* [YOUR OBJECTIVE]: Every line from the one holding "Task: Open the Quality Sale 50% off banner" through the last line of the records must be retyped exactly, and no other line or picture may appear in the copy.

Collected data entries
####################

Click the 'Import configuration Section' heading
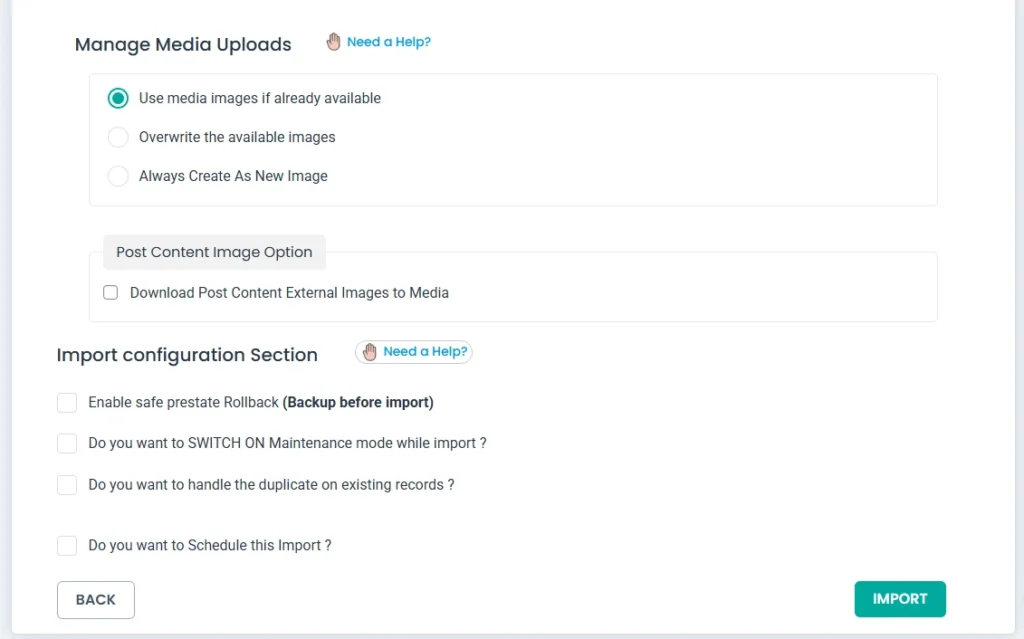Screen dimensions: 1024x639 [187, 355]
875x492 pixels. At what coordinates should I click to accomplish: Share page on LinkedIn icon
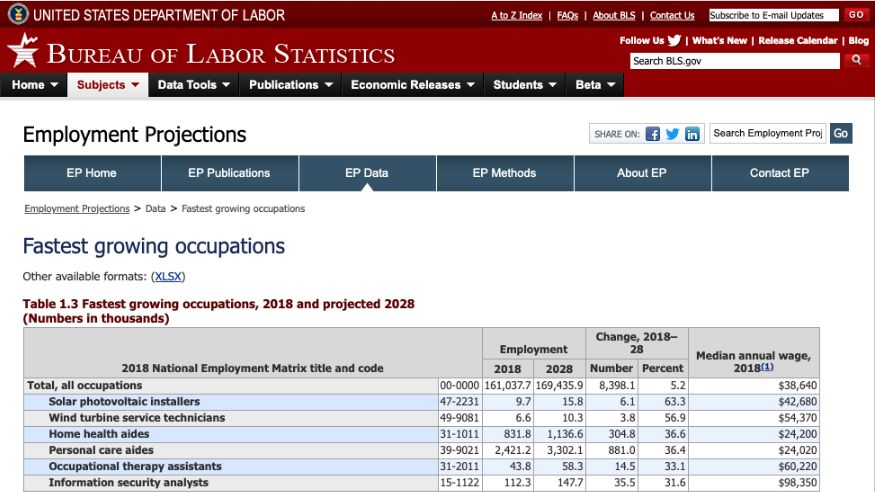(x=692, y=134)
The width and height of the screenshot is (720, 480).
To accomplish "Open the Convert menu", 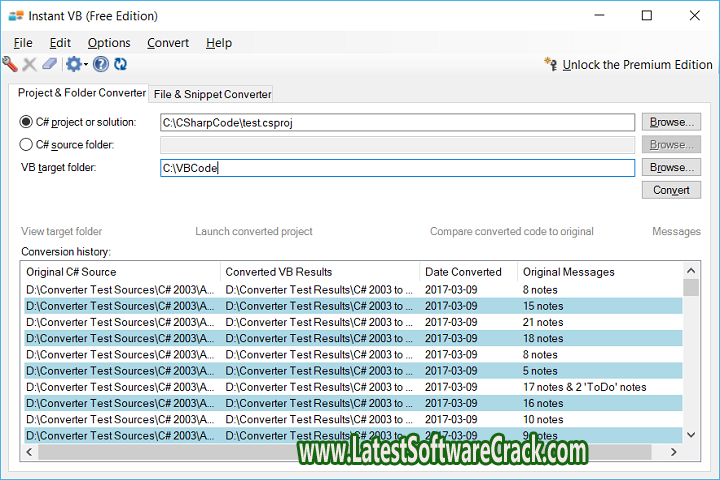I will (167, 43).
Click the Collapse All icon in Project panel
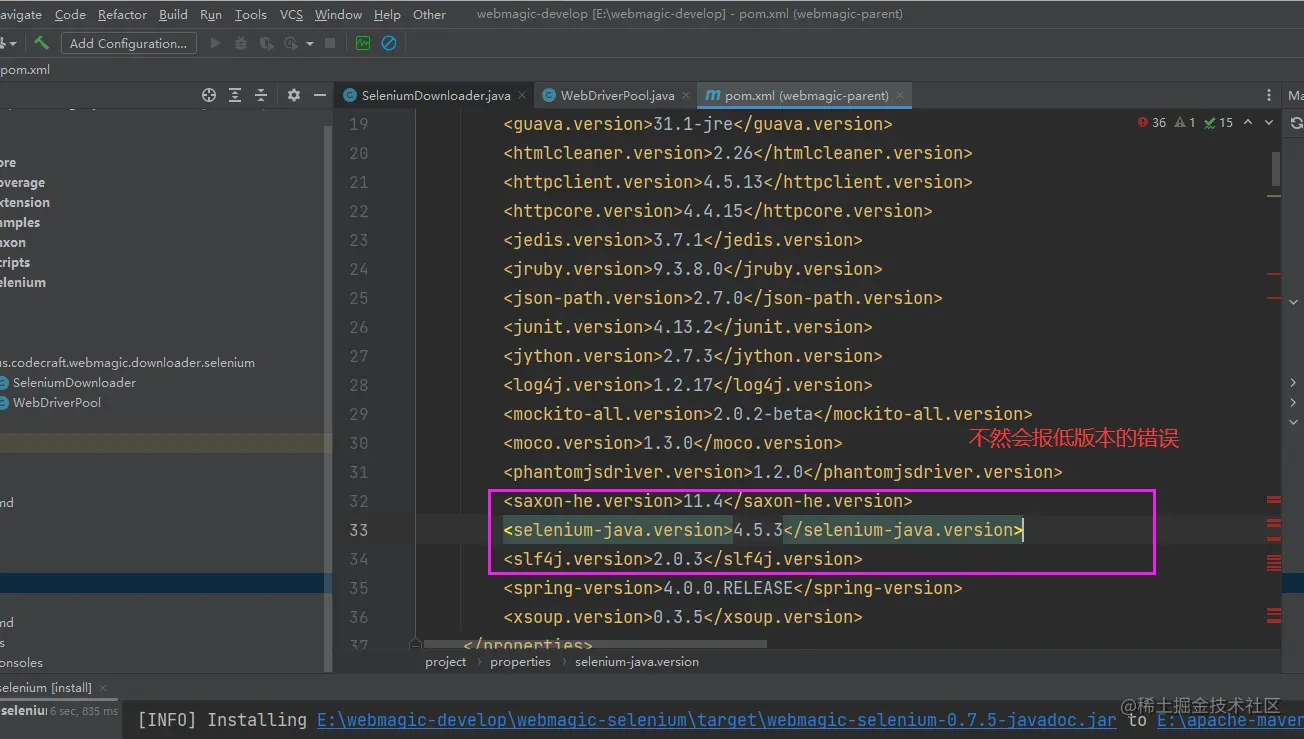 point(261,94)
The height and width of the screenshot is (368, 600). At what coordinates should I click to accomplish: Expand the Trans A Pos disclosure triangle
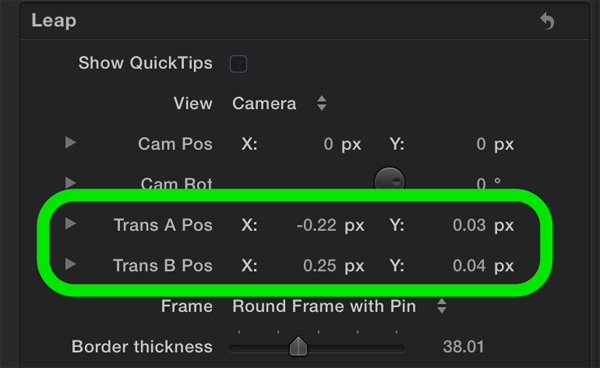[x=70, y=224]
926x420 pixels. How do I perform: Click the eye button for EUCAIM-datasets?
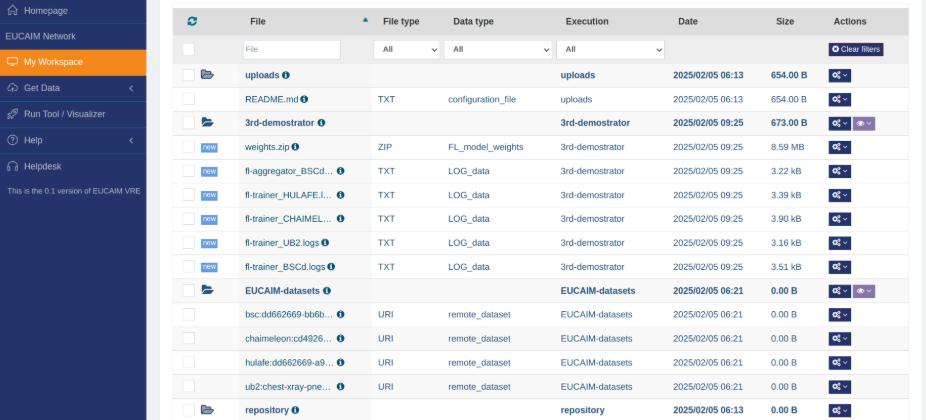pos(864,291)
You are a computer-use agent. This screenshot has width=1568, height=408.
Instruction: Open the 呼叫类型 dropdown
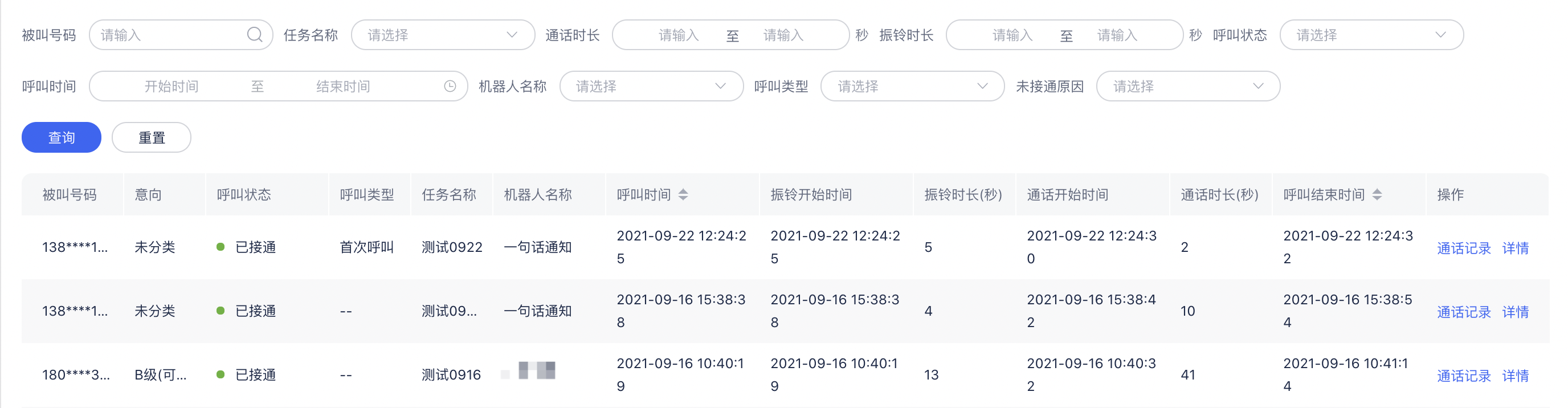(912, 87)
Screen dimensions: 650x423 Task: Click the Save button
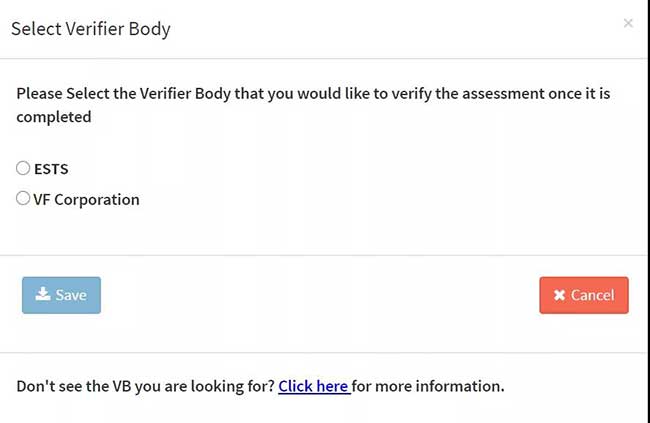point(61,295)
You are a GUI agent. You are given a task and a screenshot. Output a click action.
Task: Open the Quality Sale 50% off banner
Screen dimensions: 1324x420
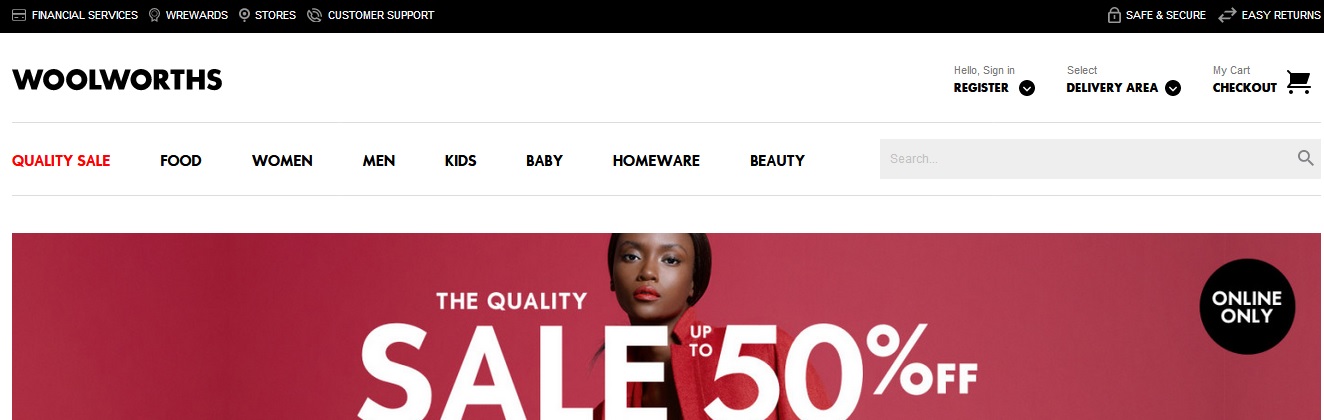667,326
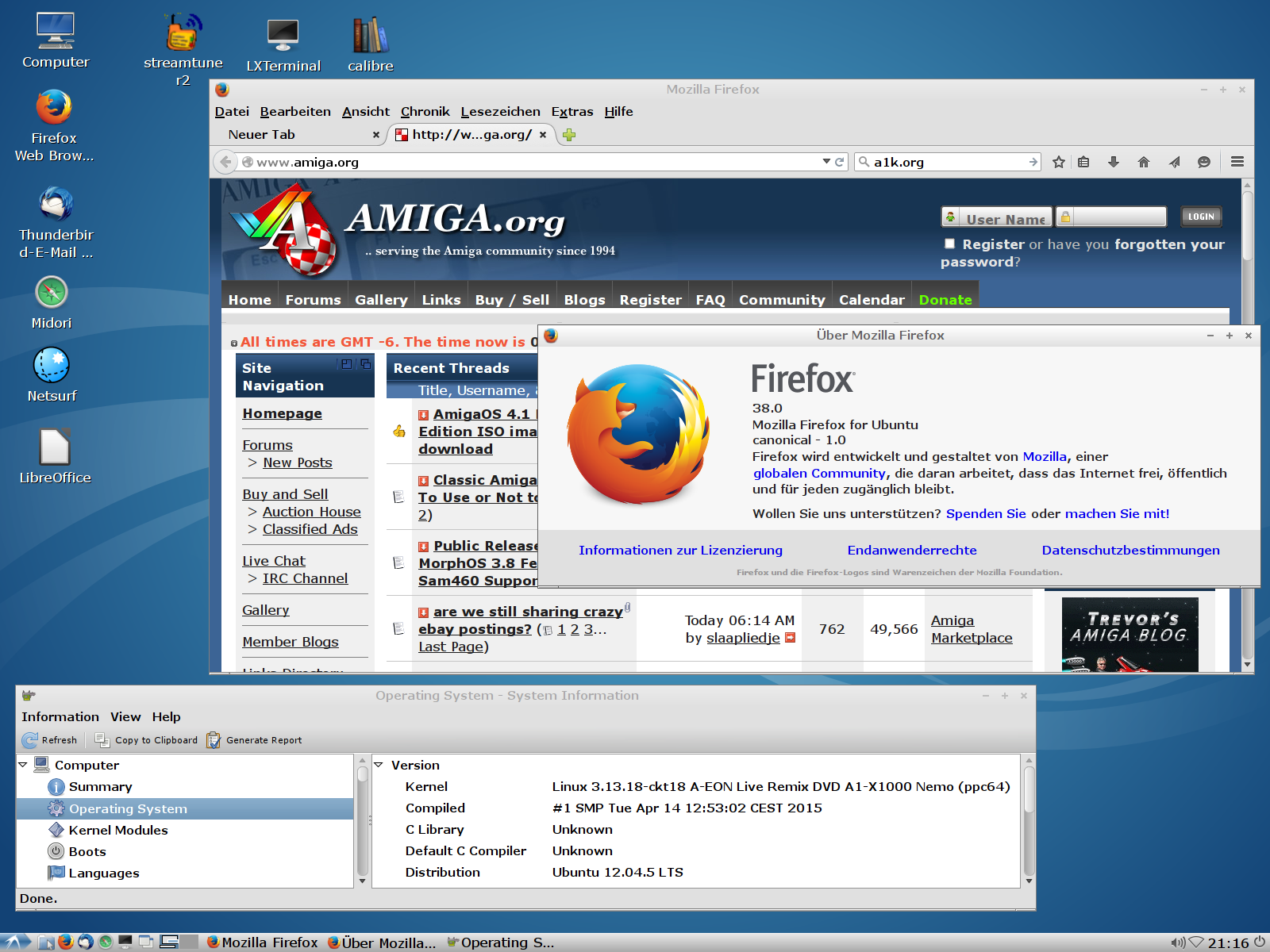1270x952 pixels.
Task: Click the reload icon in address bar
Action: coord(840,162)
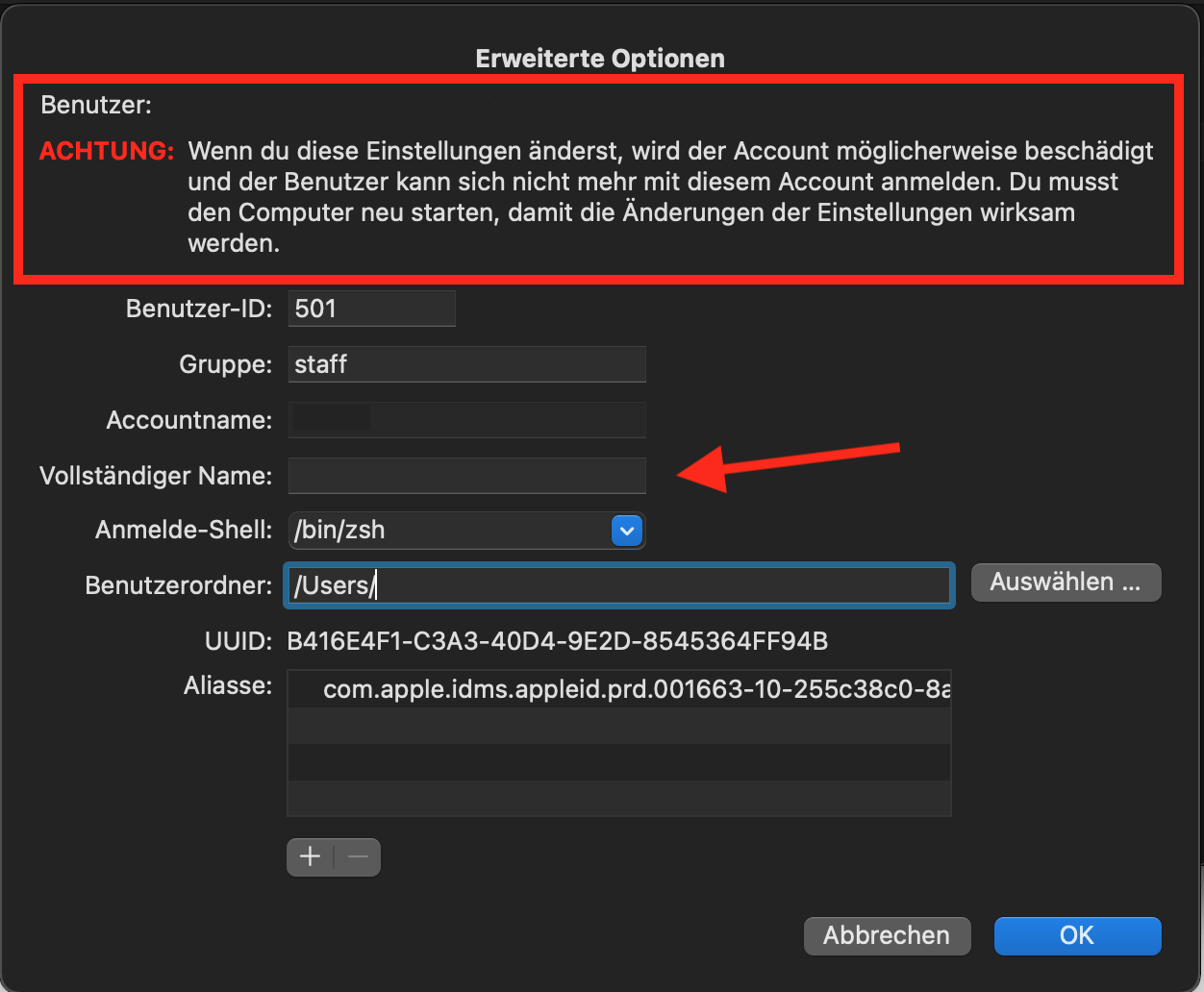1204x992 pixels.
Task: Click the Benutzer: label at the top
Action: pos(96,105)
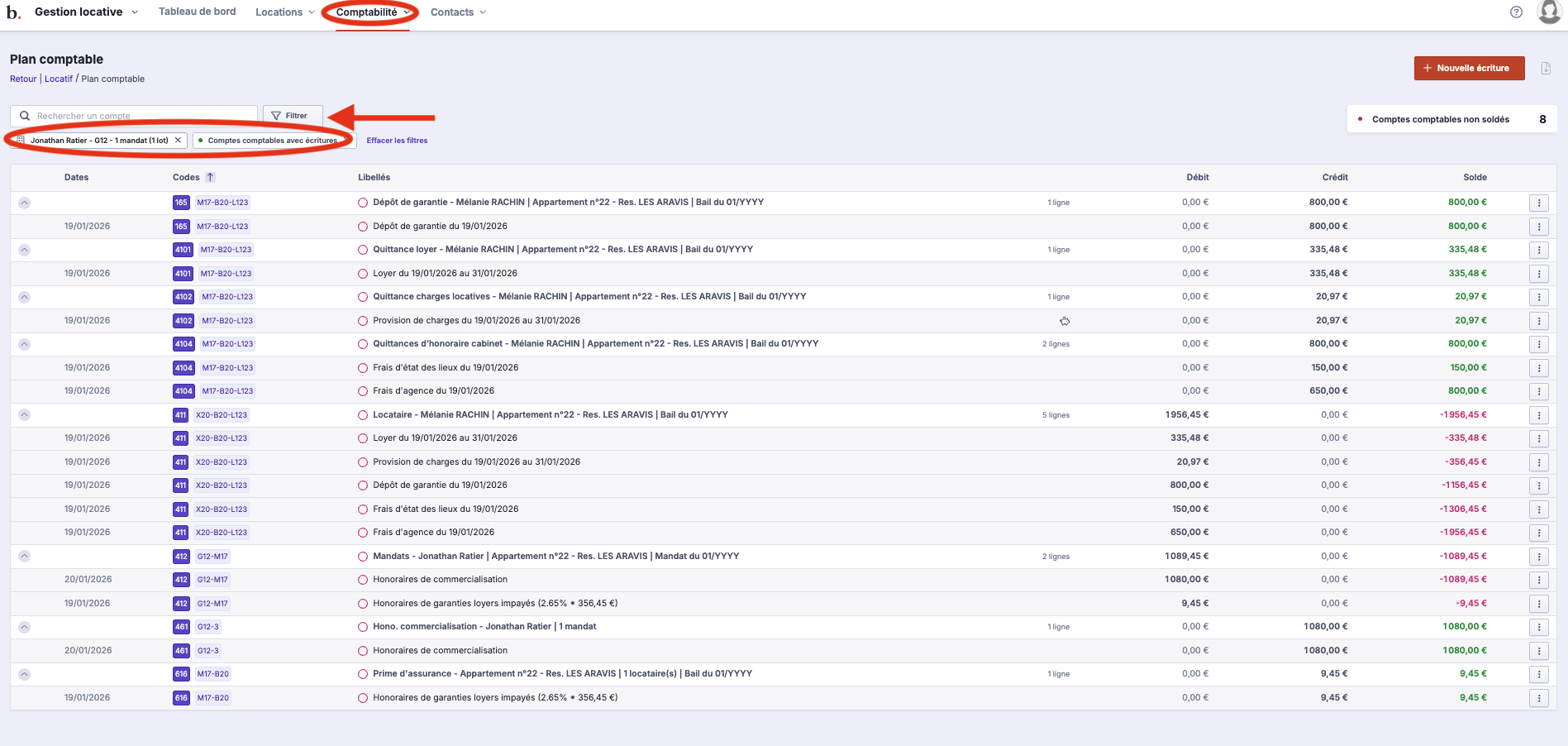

####################

* [ANSWER BOX]:
Task: Open the Quality Sale 50% off banner
Screen dimensions: 1324x420
667,326
1270x952 pixels.
Task: Click the reload icon in address bar
Action: coord(840,162)
1204x992 pixels.
Task: Click the Benutzer: label at the top
Action: pos(96,105)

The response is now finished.